Hi There,
Am trying to work out what I need to do the following
1 Get usage data on electricity user throughout the house
2 - get generation vs consumption data for slar pv panels
my question is do I need to 2 emonPis for this or is one sufficient as I cant tell from the docs
sorry more information i should have added - i have an openHab setup running on a Pi which gives me heating data so want to add power usage to this. eg I will have a local collector running on my network so dont need emonCMS - not sure if I need emonPi for this or something more simple. any help greatly appreciated
the following is on the basis you have a standard domestic setup.
The EmonPi will give you this (or an EmonTX plus an EmonESP or direct serial connection to a Pi (or clone)).
You don’t need Emoncms. Others use InfluxDb and Grafana for their dashboards. You will need to consider how you access the data. However it is free and often the best point to start.
How granular? If your distribution board allows it you could add a CTs to a couple of circuits else look at the multitude of power sensing ‘smart plugs’ out there to give per device measurement.
Makes sense on both points - the only question i have before jumping in is can i monitor solar pv and energy usage with the same emonpi or do i need 2?
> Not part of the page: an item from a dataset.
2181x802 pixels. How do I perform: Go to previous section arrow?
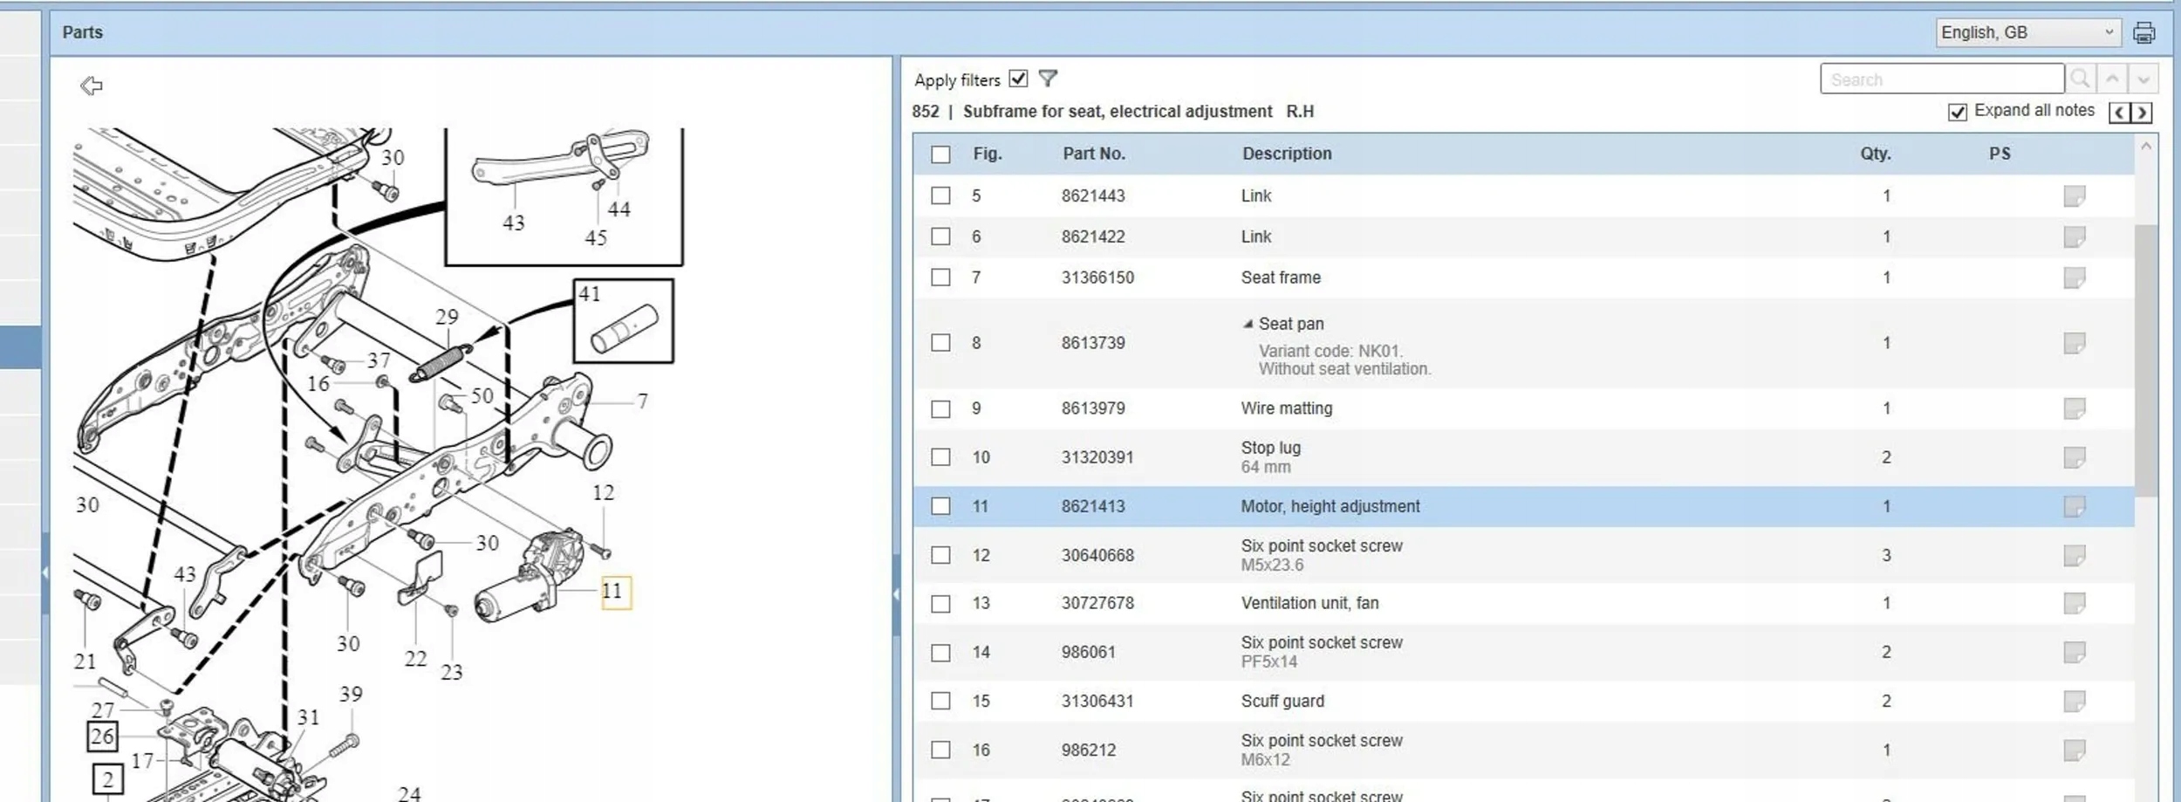2120,113
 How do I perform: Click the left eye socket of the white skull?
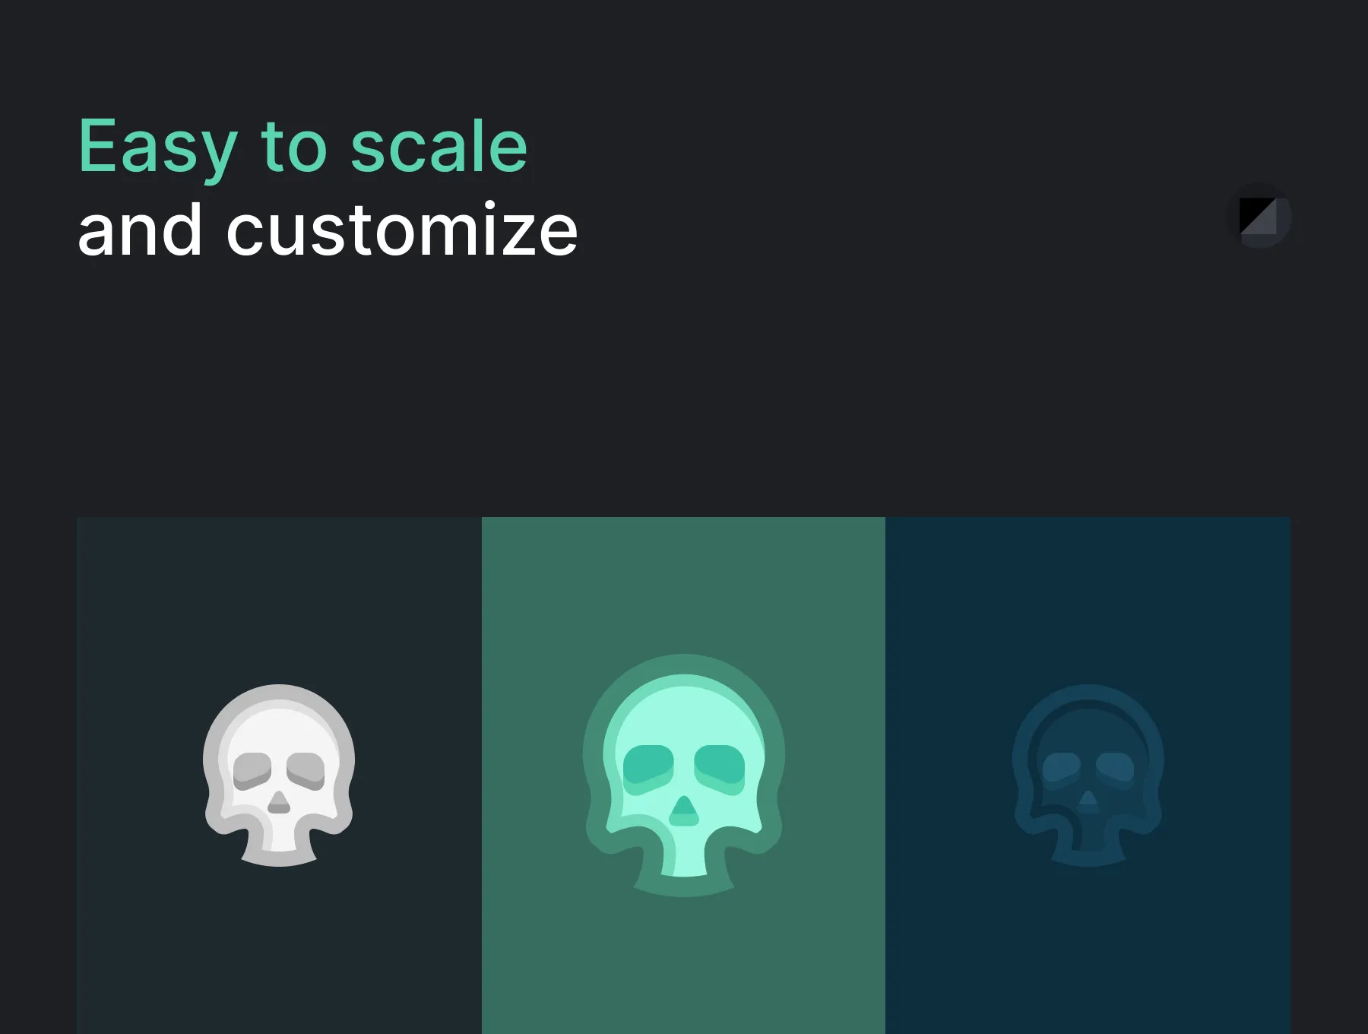pos(252,772)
An emonPi has two inputs to measure the current. Current transformers, each with approx 1 m of cable, plug in to those inputs. Provided that you can get at the (single, not 2-core or 3.core) cables within that distance of where you will have the emonPi, or you’re able to extend the cables (a bit of soldering is needed, because a pre-assembled “headphone extension” isn’t very good for this purpose) then one emonPi will measure both quantities.
Even if the distance is too great or the extension cable impractical, there are still cheaper ways than a second emonPi - e.g. the emonTx that Brian mentioned - to send the second lot of data to your emonPi by ISM band radio.
Would a somewhat wider shot be possible? I can’t see where the PV infeed is. There are two (16 mm² ?) cables going to the left out of the Henley blocks and up the left-hand side of the consumer unit, and I can’t see where the cables come out of the PV isolator. Are they in fact those, and they’re routed in the trunking and come out out-of-shot somewhere above the consumer unit, only to come down again to the Henley blocks?
hi guys,
sorry for the delay - anyway have tried to get a better shot…
is this ok to advise? there are no cables going into or coming our of the top of the consumer unit, seperate breaker for the solar pv is in the large white box and the solarpv meter is to the right of the white box
thanks
I’m afraid that doesn’t help. The real question is, where are those cables I referred to earlier going - the two cables (they look like 16 mm², slightly thinner than the ones going into the bottom of the consumer unit) that come out of the Henley blocks and up the left-hand side of the consumer unit.
I hope those are from the PV, but it’s by no means clear. If they are not, do you have any idea where they are going? Is there another consumer unit, or something like that, anywhere?
If we cannot identify the PV feed, the alternative is to measure the house consumption and the grid power, then the PV contribution must be the difference between the two. That makes the installation neither a “Type 1” nor a “Type 2” installation (Solar PV — OpenEnergyMonitor 0.0.1 documentation), which means the software may need a small adjustment.
So to the original question:
If you go down the emonCMS/emonPi route, I think you need only one emonPi, two c.t’s, an a.c. adapter and of course a 5 V d.c. power supply. You’ll need a double 13 A socket fitted close by.
Alternatively, if you want to avoid emonCMS and use another dashboard/database, then you want an emonTx with the ESP8266 WiFi module. You’ll still need the c.t’s, a.c. adapter and d.c power supply. The emonTx gives you the opportunity to monitor two more circuits (or groups of circuits) - provided of course there’s room inside the consumer unit for the c.t’s, and that could be a problem.
I think in that case you’ve got a free choice of what you monitor, so it should make it easy for you - you can set up as a standard “Type 1” or “Type 2” installation, whichever is the easier.